## PROBLEM STATEMENT
Pull out every line below that contains the string "Close". The match is case-sensitive.

## MATERIAL FOR THIS TASK
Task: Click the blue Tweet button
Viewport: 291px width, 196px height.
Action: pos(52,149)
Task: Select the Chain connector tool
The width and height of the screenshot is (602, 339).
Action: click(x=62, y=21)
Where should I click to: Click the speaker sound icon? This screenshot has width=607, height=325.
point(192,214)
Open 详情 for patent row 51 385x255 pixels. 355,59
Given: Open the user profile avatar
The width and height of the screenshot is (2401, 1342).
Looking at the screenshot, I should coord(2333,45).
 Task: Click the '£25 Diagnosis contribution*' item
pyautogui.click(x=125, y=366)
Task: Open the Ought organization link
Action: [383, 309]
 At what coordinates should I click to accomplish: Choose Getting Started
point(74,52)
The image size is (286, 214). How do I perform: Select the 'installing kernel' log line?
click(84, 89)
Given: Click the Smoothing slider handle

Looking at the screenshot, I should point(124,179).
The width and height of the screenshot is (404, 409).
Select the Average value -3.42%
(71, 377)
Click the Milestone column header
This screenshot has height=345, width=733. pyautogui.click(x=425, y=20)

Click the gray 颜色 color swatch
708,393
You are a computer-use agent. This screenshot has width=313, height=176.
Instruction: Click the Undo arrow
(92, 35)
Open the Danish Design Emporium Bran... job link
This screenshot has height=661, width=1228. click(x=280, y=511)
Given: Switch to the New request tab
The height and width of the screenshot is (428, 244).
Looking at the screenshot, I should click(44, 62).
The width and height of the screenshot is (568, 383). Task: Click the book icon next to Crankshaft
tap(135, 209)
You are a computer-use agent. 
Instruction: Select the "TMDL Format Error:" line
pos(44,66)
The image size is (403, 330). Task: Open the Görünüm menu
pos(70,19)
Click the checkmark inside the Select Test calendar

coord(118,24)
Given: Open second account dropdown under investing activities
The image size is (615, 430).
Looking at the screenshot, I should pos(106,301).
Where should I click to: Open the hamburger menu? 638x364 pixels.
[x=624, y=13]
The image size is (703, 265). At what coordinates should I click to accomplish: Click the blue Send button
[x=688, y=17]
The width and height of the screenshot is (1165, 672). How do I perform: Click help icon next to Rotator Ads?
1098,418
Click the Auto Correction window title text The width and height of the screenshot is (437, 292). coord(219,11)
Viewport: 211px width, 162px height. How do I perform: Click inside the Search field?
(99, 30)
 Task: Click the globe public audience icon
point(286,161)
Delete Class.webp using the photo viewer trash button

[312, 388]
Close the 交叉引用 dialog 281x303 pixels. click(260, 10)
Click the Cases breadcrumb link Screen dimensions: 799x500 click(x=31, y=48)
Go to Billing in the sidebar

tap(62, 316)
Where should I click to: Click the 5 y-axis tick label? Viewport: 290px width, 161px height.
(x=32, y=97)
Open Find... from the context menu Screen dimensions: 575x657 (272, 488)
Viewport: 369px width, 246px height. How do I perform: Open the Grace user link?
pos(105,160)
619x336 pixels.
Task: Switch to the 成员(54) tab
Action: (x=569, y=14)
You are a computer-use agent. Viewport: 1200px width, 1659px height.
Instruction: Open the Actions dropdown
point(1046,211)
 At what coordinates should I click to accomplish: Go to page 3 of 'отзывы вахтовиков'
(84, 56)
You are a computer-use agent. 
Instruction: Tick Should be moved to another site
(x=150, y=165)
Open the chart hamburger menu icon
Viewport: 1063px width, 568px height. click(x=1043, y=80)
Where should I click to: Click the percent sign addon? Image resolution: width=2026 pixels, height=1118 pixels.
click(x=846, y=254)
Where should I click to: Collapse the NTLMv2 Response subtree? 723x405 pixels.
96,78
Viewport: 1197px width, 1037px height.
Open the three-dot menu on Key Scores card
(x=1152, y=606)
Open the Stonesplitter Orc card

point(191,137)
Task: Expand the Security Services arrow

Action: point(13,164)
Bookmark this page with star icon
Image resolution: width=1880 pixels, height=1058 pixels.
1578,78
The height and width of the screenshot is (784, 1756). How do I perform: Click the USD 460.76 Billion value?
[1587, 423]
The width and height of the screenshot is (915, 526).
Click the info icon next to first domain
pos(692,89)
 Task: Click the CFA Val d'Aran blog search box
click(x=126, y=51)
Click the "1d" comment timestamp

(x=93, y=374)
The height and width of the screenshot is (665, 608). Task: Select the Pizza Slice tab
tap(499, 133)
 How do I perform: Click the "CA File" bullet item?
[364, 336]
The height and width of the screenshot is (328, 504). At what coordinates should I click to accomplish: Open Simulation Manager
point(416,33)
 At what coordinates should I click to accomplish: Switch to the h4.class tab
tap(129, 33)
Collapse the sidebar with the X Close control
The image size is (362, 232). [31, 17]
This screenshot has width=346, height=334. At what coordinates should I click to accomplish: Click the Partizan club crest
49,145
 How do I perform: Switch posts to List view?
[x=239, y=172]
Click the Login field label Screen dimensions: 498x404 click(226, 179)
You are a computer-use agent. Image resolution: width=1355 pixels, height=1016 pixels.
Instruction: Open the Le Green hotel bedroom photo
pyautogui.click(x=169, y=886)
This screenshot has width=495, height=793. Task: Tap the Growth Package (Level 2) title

## TASK RESULT
Close the 交叉引用 dialog 281x303 pixels. click(260, 10)
Collapse the sidebar with the X Close control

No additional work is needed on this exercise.